PROBLEM TO WORK ON: Going through the data below, copy out each line where the word "page" shows up.

• • • • •

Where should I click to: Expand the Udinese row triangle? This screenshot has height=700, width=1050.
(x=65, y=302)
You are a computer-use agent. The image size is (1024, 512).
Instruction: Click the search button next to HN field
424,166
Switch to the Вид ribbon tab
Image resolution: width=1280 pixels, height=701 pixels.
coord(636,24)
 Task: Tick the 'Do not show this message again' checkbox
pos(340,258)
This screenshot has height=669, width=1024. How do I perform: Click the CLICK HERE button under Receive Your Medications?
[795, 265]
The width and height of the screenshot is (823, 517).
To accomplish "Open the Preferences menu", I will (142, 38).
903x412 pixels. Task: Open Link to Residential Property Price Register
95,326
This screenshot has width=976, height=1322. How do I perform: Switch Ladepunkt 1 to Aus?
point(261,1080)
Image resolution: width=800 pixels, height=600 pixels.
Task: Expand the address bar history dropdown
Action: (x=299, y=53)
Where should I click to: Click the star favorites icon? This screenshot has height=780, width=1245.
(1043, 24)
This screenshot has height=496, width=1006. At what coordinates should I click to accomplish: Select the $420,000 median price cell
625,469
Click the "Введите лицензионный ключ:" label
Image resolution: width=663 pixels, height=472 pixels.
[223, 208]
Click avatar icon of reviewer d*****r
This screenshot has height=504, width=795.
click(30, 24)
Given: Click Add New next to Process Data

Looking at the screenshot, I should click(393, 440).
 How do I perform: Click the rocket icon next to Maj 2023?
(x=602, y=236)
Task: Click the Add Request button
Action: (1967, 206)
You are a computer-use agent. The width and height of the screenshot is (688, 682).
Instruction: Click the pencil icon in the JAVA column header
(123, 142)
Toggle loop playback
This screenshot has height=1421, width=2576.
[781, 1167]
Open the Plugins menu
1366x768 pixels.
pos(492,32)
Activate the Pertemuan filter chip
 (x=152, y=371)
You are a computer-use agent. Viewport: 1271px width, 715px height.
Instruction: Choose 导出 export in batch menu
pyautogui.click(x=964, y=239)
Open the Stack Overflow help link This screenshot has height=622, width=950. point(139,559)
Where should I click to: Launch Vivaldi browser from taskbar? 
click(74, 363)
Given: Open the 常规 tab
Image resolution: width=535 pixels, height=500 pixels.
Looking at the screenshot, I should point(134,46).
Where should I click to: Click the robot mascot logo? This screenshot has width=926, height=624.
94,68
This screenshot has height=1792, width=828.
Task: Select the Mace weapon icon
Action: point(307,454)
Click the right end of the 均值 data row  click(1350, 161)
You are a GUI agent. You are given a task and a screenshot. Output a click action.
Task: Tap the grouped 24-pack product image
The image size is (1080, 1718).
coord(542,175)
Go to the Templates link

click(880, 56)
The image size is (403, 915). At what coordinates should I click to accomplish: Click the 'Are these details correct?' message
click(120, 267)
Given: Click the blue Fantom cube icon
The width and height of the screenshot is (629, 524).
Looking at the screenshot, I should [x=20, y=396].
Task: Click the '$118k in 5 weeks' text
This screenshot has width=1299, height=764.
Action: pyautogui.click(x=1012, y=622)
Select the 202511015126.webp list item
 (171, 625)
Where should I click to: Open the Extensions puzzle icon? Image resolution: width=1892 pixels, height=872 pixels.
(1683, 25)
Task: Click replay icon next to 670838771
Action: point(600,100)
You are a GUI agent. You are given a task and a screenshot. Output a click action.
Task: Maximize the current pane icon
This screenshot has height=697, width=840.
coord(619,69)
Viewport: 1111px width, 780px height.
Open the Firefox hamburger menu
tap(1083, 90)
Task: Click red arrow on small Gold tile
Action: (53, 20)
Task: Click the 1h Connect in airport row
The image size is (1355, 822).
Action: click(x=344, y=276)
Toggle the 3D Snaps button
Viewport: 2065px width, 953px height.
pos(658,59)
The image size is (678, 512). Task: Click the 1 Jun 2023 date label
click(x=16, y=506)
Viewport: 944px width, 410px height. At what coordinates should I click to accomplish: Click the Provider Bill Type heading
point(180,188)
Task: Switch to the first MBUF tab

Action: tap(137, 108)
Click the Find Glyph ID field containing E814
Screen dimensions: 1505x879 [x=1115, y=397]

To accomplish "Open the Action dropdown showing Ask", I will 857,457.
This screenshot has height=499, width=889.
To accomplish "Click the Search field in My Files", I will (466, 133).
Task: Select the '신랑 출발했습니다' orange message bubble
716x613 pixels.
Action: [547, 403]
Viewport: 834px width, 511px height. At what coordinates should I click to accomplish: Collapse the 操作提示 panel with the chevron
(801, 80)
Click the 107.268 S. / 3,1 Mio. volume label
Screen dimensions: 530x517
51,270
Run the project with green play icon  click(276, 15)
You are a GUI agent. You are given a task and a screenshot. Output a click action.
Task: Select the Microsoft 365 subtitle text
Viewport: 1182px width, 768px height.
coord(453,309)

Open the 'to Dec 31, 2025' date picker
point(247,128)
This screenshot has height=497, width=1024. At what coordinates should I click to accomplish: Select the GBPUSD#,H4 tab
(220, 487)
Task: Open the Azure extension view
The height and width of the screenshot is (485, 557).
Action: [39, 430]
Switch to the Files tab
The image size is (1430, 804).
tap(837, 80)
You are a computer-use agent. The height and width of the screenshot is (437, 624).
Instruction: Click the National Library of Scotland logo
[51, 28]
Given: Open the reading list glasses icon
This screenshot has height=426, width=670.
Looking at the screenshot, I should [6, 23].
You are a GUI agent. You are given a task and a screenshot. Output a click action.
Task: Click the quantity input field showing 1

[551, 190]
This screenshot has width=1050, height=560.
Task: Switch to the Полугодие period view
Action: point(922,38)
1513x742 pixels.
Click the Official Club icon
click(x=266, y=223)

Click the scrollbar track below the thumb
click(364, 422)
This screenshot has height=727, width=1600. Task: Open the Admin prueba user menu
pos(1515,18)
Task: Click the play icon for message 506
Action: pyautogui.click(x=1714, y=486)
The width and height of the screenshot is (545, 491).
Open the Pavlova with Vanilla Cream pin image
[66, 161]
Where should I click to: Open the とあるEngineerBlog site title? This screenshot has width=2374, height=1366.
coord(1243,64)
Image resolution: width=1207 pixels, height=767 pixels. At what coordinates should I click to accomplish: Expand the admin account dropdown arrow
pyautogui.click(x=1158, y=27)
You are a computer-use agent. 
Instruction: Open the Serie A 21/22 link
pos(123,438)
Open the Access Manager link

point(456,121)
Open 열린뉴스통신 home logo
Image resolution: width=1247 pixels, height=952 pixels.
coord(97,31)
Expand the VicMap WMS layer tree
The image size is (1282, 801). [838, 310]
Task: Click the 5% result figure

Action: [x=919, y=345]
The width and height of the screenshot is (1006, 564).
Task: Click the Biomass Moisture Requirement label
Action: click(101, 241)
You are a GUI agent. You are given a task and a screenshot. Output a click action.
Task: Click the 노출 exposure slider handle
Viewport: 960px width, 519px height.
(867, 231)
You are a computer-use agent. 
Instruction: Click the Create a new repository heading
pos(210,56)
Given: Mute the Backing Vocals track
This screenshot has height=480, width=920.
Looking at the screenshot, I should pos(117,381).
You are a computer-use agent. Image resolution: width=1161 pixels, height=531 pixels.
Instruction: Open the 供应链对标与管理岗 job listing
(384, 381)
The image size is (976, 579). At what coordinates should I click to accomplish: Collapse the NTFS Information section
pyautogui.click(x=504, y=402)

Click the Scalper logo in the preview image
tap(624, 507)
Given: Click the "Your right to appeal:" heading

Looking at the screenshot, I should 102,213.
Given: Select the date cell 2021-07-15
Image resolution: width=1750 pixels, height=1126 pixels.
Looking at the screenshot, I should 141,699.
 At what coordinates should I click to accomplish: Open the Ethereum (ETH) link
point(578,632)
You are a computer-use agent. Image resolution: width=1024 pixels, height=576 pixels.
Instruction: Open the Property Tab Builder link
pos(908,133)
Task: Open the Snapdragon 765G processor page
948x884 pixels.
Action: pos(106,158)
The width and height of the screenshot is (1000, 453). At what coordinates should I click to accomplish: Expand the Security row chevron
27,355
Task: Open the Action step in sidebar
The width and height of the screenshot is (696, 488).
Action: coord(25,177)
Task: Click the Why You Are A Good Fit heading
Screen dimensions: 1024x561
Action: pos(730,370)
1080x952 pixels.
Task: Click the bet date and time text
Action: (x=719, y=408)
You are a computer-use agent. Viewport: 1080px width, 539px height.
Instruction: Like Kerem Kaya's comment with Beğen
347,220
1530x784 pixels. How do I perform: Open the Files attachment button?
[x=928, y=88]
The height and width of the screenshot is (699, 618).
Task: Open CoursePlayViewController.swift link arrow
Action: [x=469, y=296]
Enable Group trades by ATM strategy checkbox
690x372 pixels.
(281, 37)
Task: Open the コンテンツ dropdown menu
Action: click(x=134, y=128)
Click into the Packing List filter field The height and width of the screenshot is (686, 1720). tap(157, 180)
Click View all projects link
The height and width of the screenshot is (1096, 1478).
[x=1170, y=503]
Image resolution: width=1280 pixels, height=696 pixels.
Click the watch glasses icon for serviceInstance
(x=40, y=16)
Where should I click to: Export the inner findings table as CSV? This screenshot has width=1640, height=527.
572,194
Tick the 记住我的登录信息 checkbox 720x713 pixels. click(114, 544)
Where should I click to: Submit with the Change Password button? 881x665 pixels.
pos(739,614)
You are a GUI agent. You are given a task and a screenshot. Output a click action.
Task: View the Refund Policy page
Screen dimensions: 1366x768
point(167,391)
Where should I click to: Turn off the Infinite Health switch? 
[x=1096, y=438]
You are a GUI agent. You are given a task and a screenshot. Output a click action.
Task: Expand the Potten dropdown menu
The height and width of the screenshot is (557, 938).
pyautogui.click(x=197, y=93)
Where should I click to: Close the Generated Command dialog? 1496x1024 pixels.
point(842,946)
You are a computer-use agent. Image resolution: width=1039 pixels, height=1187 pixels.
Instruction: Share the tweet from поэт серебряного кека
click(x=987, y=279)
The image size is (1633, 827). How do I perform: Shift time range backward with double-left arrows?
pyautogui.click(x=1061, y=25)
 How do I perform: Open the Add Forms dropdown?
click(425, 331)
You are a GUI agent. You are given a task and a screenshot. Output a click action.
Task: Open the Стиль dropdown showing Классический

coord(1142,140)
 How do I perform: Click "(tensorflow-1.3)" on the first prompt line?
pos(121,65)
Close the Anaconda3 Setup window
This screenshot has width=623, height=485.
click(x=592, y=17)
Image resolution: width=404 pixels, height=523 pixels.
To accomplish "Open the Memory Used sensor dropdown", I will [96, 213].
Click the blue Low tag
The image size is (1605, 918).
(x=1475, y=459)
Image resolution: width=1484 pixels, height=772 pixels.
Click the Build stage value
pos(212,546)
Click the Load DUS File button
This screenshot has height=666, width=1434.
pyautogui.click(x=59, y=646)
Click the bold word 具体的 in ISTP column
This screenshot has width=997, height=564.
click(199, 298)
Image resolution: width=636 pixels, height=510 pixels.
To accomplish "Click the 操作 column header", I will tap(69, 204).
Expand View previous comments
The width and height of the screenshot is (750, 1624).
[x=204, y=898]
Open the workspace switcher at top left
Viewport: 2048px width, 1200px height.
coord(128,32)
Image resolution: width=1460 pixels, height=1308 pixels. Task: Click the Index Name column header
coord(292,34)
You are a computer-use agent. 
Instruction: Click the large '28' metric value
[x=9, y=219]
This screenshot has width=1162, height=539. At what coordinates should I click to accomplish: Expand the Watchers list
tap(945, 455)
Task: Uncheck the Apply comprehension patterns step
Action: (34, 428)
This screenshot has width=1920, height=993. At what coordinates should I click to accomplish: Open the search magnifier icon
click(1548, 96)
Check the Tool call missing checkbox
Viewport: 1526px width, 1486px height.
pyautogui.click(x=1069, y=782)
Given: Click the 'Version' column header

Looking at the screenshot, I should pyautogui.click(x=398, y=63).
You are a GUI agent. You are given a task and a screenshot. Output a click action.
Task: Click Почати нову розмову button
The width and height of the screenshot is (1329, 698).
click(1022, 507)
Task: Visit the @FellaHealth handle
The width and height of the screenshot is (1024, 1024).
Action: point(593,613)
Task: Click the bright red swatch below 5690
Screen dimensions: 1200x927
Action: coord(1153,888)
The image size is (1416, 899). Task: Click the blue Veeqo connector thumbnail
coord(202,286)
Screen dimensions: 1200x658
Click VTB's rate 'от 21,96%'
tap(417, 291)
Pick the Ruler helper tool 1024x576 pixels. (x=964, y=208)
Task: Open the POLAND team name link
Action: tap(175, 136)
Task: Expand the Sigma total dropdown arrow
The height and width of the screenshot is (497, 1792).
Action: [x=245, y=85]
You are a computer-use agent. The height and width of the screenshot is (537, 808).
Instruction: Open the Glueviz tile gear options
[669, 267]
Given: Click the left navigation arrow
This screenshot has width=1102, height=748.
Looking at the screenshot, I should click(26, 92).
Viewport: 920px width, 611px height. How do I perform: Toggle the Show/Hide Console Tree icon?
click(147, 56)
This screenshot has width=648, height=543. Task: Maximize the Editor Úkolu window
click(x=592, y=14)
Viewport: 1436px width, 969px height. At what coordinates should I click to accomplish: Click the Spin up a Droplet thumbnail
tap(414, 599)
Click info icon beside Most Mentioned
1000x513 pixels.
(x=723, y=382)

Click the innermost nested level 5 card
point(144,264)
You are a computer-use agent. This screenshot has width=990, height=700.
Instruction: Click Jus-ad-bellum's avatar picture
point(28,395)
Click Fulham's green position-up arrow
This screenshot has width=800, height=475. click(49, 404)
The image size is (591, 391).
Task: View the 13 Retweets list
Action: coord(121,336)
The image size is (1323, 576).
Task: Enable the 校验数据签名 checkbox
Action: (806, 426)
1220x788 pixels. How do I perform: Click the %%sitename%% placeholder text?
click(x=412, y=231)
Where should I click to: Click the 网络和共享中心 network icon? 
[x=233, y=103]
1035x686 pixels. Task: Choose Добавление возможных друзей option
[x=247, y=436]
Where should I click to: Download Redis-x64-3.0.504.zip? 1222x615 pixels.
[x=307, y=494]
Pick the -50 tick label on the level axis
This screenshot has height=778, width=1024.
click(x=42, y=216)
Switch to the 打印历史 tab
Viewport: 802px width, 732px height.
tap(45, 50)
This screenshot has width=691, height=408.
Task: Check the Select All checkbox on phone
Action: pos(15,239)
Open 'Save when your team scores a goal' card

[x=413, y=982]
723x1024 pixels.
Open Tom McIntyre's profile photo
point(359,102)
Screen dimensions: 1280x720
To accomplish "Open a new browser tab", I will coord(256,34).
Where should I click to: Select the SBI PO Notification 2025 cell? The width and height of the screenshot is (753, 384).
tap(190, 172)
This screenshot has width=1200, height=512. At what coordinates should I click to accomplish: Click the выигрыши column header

• • • • •

RESPONSE FOR THIS EXERCISE:
Task: Open the Snapdragon 765G processor page
Task: View the Refund Policy page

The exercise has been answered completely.